Sezione di testo:

-=-=-

Atti degli Apostoli 3 – Una predicazione «arcaica»
Atti degli Apostoli 3 – La prima chiesa,
ritratta dagli Atti degli Apostoli,
non si limita ovviamente
a ricevere dei doni
(la visione di Gesù risorto,
l’effusione dello Spirito),
ma si impegna da subito
a testimoniare e annunciare
ciò che le è accaduto.
È quanto Luca
ci racconta in un lungo discorso
attribuito a Pietro, che parte
dalla buffa osservazione
che questi uomini,
che parlano in lingue strane
e potrebbero sembrare ubriachi,
in realtà
non hanno ancora bevuto vino,
anche perché è mattina presto,
ma si comportano in questo modo
per un’altra ragione (At 2,14-15).
Come è ovvio per ogni opera
che pretenda di essere storica
e come ci capiterà
di chiederci più volte
lungo la lettura degli Atti,
insieme alla domanda
su che cosa insegni
ancora a noi oggi
questo annuncio
nasce quella riguardante
la verità di ciò che è narrato:
davvero Pietro
ha detto queste cose?
***
Atti degli Apostoli 3 – Sappiamo bene
che non ci interessa la verità assoluta
di ogni singolo particolare,
ma la proclamazione di una storia
che non abbia
alcun fondamento storico
sarebbe falsa.
È ovvio
che nessuno potrà mai restituirci
la registrazione
di quelle prime parole
ed è anche altamente improbabile
che spunti una cronaca diversa
ma altrettanto vicina
a quegli avvenimenti.
In loro mancanza,
dobbiamo provare a ragionare
su ciò che leggiamo.
Se da una parte Pietro,
già nei vangeli,
era in qualche modo
il portavoce dei dodici,
tanto che poteva essere naturale
che fosse lui a parlare
a nome di tutti
(benché in fondo non ci importi
chi avesse parlato allora,
l’importante era
che rappresentasse i discepoli),
dall’altra parte
qualcosa possiamo ricavare
da ciò che Pietro dice.
E prima ancora di entrare
nel cuore delle questioni,
da buoni detective dell’antichità,
possiamo
trarre importanti deduzioni
da due particolari
che potrebbero sfuggire
a una lettura superficiale.

-=-=-

Dati disponibili:
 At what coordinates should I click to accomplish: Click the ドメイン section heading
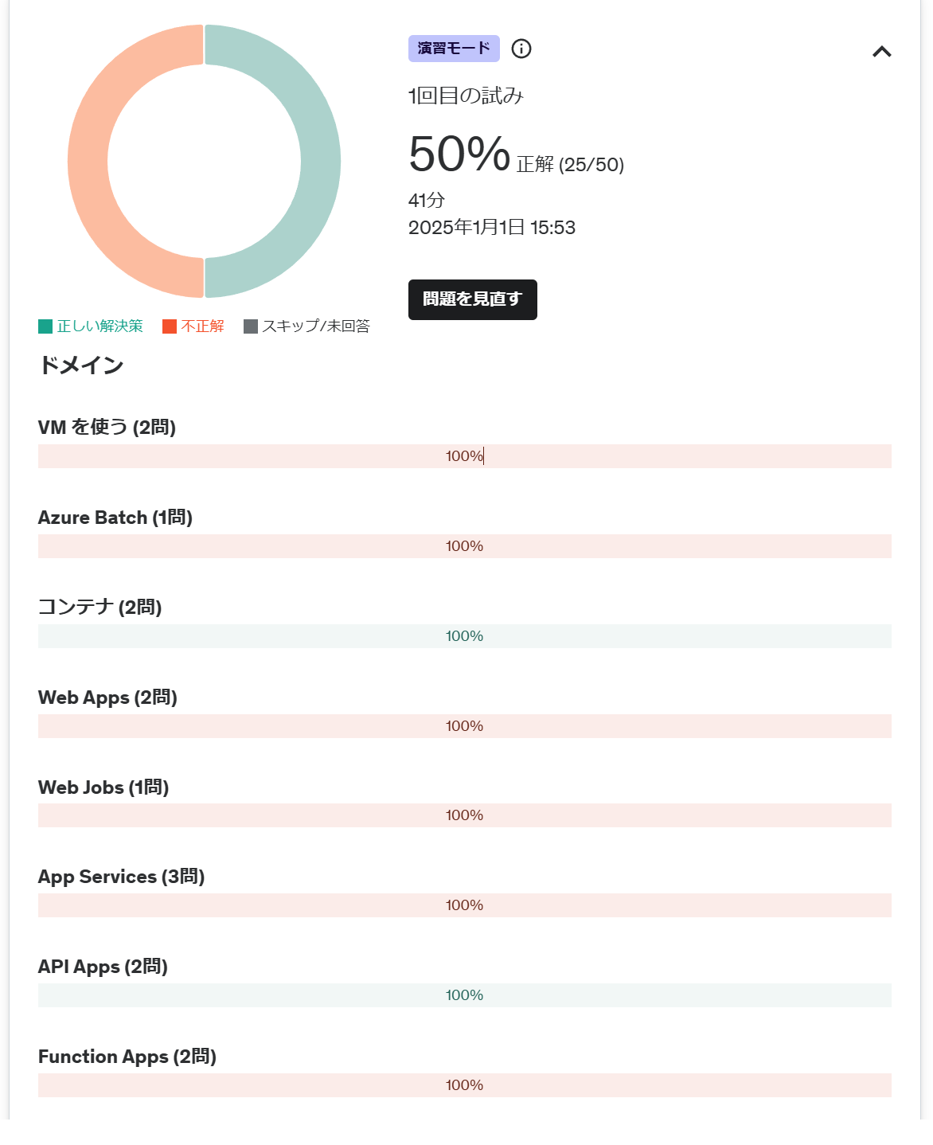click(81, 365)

-=-=-

Consegna 1:
Rispondi in base al testo sugli Atti degli Apostoli:
(a) Quali doni riceve la prima chiesa?
(b) In quale momento della giornata parla Pietro, secondo il suo discorso?
(c) Quale ruolo aveva Pietro già nei vangeli?
Consegna 2: Elenca tutte le affermazioni che, nel testo sugli Atti degli Apostoli, il discorso di Pietro fa su "questi uomini".
Consegna 3: Riprendi il testo sugli Atti degli Apostoli a partire dall'ultima frase riportata.

Risposta corretta 1:
(a) La visione di Gesù risorto e l'effusione dello Spirito.
(b) È mattina presto.
(c) Era in qualche modo il portavoce dei dodici.

Risposta corretta 2:
- Parlano in lingue strane.
- Potrebbero sembrare ubriachi.
- In realtà non hanno ancora bevuto vino.
- Si comportano in questo modo per un'altra ragione.

Risposta corretta 3:
Atti degli Apostoli 3
Intanto,
Pietro parla di Gesù
come se fosse uno sconosciuto:
«Gesù di Nazareth,
uomo accreditato da Dio
presso di voi…» (v. 22);
«Questo Gesù…» (v. 32);
«Quel Gesù
che voi avete crocifisso…»
(v. 36).
Non pensa di presentarlo come
«Gesù (il) Cristo»,
come se il fatto
fosse qualcosa già ben noto
a tutti.
Presenta invece
uno che gli interlocutori
non conoscono.
Ma è ancora più significativo
un altro passo:
«Dio ha costituito Signore
e Cristo quel Gesù» (v. 32).
Sembrerebbe che Pietro
pensi che Gesù
è diventato Signore e Cristo
solo dopo che Dio,
con la risurrezione,
l’ha costituito tale.
Lo stesso Luca, in realtà,
nel Vangelo che porta il suo nome
aveva spiegato,
nei primi due capitoli,
che Gesù era Cristo
fin dal concepimento.
Ma è comprensibile
che la prima comunità cristiana
abbia capito
solo nella risurrezione
chi davvero Gesù era
e si sia persino trovata a dire
che Gesù era diventato Cristo
nella risurrezione,
prima di riflettere
con più calma e precisione
sugli avvenimenti e trovare
formule teologiche più precise.
***
Atti degli Apostoli 3 – Si direbbe,
insomma,
che il primo discorso di Pietro
sia stato scritto troppo presto;
ma ciò non è verosimile,
perché sicuramente Luca
ha composto gli Atti del Apostoli
dopo il Vangelo che porta il suo nome.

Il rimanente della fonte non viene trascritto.